Braira destapó otro naipe, que resultó ser la Justicia. Su semblante sereno miraba al frente, coronado de sabiduría, sosteniendo con la izquierda una balanza en perfecto equilibrio y con la derecha la espada de la ley.

—Éste ha de ser vuestro camino, mi señor —señaló a la carta—. Actuad con arreglo a lo que es justo, dejaos guiar por la verdad y sed sincero. Las normas os servirán de luz en la oscuridad. Sólo desde la rectitud afianzaréis vuestro poder. Huid de los abusos y de la prepotencia. Mostraos respetuoso con la palabra dada y cumplid la ley. La de Dios tanto como la de los hombres.

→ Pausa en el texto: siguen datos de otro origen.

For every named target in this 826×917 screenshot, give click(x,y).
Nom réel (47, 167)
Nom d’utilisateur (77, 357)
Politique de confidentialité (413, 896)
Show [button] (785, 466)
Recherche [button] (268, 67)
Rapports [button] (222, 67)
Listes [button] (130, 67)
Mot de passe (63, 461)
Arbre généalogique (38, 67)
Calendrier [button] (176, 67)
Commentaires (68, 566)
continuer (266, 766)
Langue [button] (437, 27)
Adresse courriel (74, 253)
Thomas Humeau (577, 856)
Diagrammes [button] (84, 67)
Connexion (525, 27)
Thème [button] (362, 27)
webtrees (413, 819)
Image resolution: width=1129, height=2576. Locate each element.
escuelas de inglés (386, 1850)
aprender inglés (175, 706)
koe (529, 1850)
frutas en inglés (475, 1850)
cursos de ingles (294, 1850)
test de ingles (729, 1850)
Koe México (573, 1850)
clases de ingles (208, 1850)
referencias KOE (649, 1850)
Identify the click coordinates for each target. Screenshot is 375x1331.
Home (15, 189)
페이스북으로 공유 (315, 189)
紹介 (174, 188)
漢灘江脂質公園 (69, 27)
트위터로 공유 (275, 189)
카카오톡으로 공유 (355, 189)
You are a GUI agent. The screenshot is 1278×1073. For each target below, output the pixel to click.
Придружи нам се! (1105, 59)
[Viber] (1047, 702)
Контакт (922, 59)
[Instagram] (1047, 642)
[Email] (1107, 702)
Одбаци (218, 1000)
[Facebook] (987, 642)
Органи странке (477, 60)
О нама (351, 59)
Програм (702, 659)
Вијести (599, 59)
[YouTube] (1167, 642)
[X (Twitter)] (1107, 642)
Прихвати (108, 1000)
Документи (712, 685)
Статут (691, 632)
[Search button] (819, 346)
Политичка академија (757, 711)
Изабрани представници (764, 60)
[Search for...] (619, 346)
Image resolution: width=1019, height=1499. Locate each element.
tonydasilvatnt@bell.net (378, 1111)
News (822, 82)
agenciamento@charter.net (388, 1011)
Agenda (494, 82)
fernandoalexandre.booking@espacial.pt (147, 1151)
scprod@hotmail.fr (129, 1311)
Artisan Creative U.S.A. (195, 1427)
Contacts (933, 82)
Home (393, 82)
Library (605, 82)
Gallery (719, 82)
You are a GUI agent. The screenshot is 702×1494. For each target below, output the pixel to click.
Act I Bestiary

—Sigo sin saber de quién debo guardarme las espaldas —se impacientó Federico, irritado en lo más hondo por ese discurso confuso y moralista.

—Lo siento —se disculpó Braira, fingiendo un sincero pesar. Luego, apostando el todo por el todo, añadió—: Tal vez estando más cerca de la fuente del peligro pudiera el Tarot hablar más claro...

—¡Hecho! Vendrás con nosotros a Tierra Santa. Quiero tenerte cerca si es que debes alertarme de algo. ¡No te despistes ni te alejes! Sé que estás inquieta por tu esposo, pero esto es más importante, infinitamente más importante que ese asunto. Enviaré a mi galeno a visitarle para que tú puedas descansar y estar disponible. Ahora ve y mantenme al tanto de cualquier augurio.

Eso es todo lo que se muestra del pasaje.